WORK TO DO
1) In the blog post about the bus ride home, why does the writer conclude that the crying woman must be without a place to live? Answer in one to three sentences.
2) Copy the blog post about the bus ride home word for word, from "anguish on the" to "every 25 minutes.".
3) Translate this sentence from the blog post about the bus ride home into Spanish: "she ran as fast as she could and managed to get on, gasping for air."

EXCERPT TO READ
====================

Showing posts with label mother. Show all posts
Showing posts with label mother. Show all posts

Thursday, August 25, 2011

anguish on the ride home.



another curiously breezy August night in New York
City. i'm on my way home from a wine and cheese fete'
with some friends out near Corona. i had just gotten
off the E train and managed to catch the last Q83
before they stop going up the hill every 25 minutes.
as i get on with my ears full of a Ghostface Killah
mashup, i notice this one woman with her head down
on a huge black plastic storage container. her two
boys sat next to her, staring off into space. i move
to get a seat in the back since this bus usually gets
crowded.

the bus jerked slightly. the reason being that this
older woman in a red and white striped sundress that
would've gone over well in an MGM musical had darted
in front of the bus to try to get on. the driver hit
the gas and proceeded down Archer Avenue to the front
of the bus stop area. she ran as fast as she could
and managed to get on, gasping for air.

a few minutes later, i look up from my book and i see
that the other woman with the container and the kids
has her head up. and she's sobbing uncontrollably.
the tears gathered like rainwater under her eyes. she
was dressed in a sweater and black nylon pants. she
stared ahead, her lips not moving but her the rest of
her face was a mask of anguish. that is real pain. the
kind of despair that you don't give a rat's ass if
anyone sees. the kind of anguish that makes your heart
hurt with each gust of air into your lungs. it dawned
on me...she must be without a place to live. it would
make sense with the two boys next to her and the large
container. she must be going to the women's shelter
over by St.Pascal's church.

====================

DATASET EXTRACT
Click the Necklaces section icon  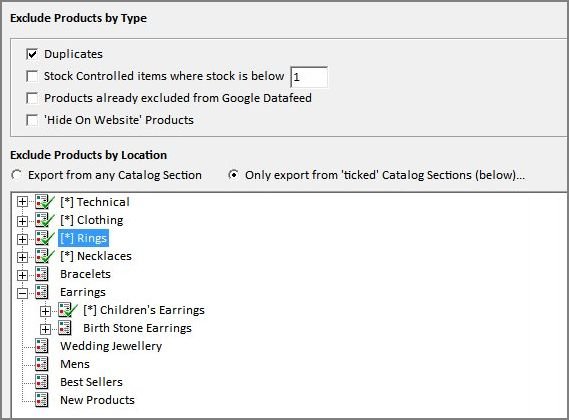tap(45, 256)
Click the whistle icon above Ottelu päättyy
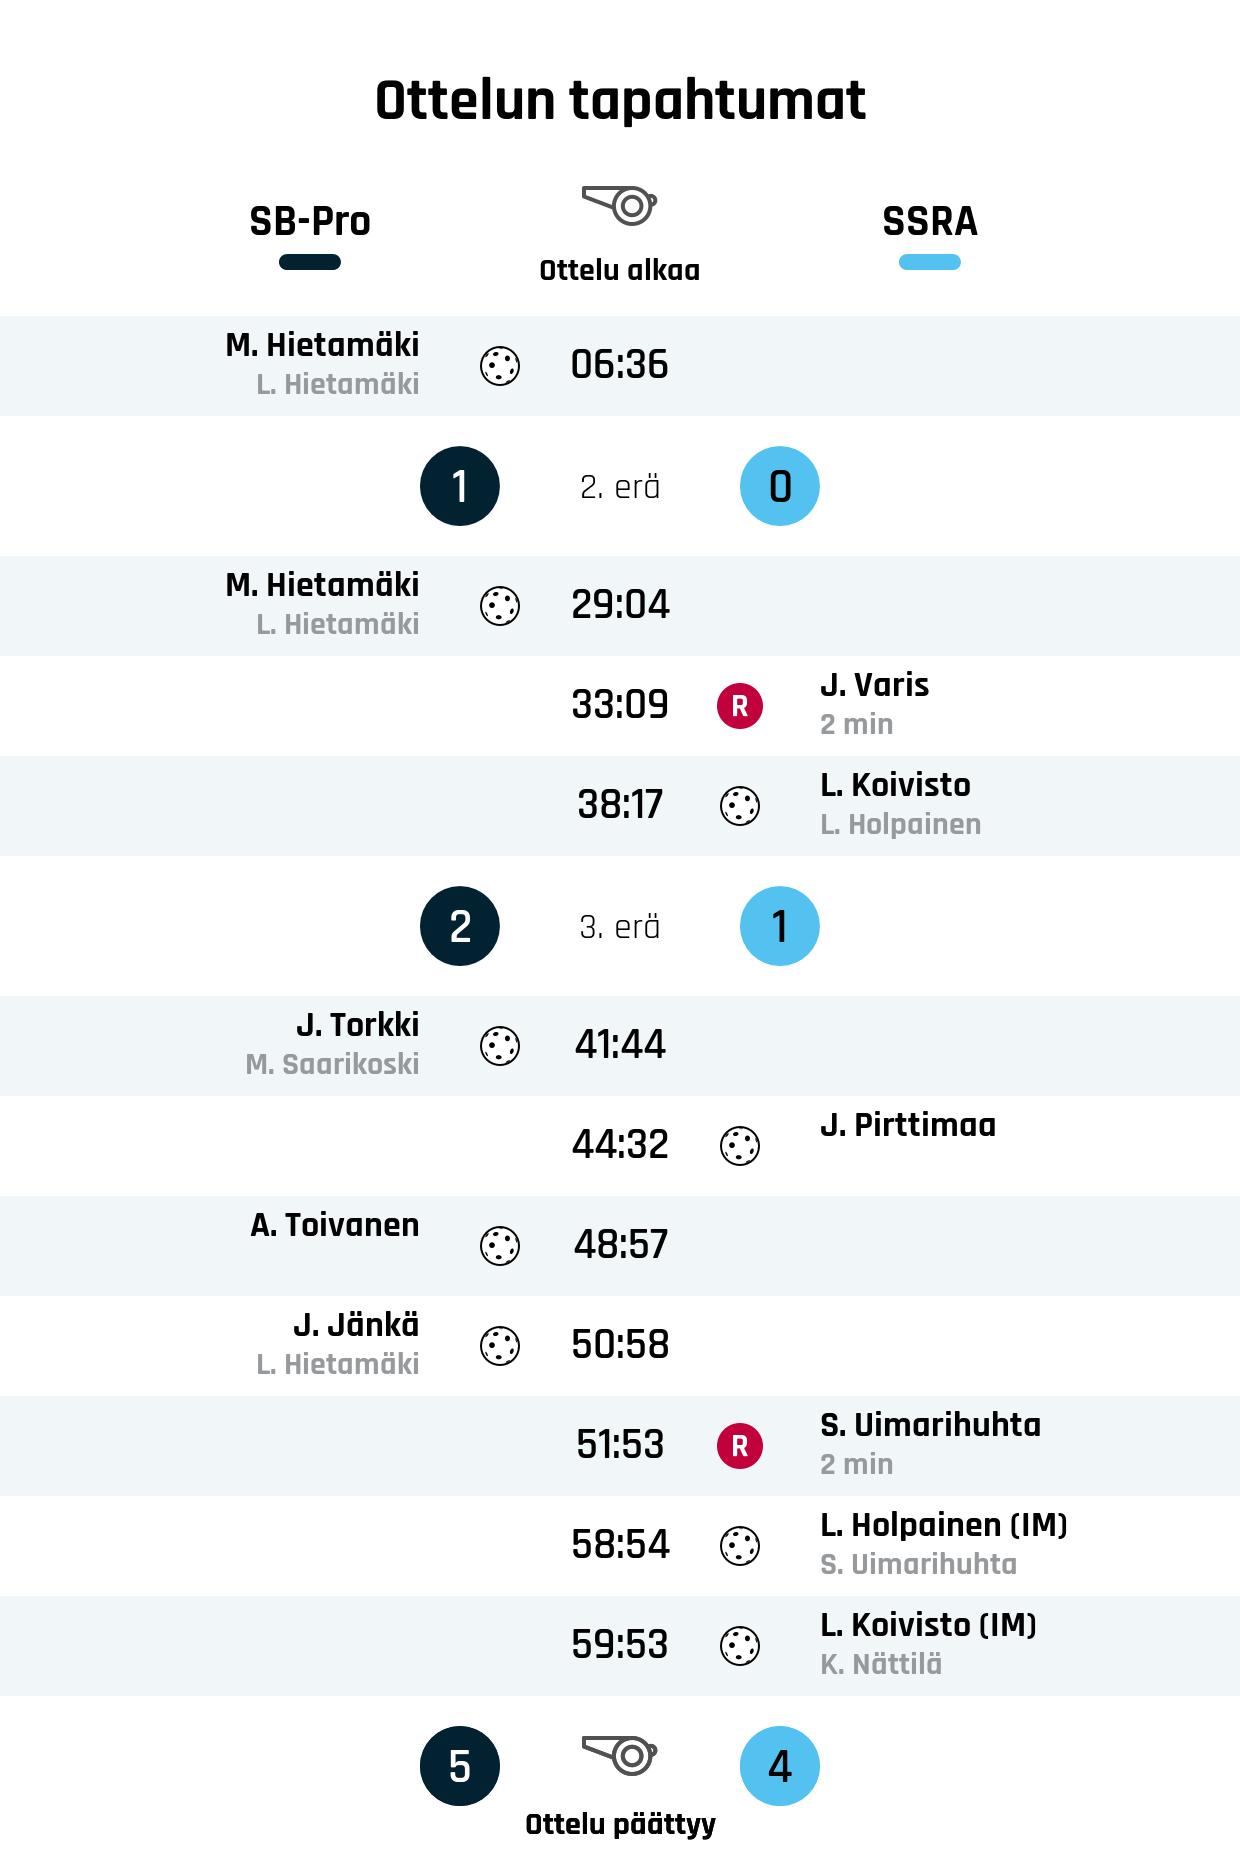The image size is (1240, 1858). [x=619, y=1755]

====================

RESPONSES
1) The writer thinks it would make sense because she has her two boys next to her and a large container with her. From that, the writer guesses she must be going to the women's shelter by St. Pascal's church.

2)
anguish on the ride home.



another curiously breezy August night in New York
City. i'm on my way home from a wine and cheese fete'
with some friends out near Corona. i had just gotten
off the E train and managed to catch the last Q83
before they stop going up the hill every 25 minutes.

3) Corrió tan rápido como pudo y logró subir, jadeando.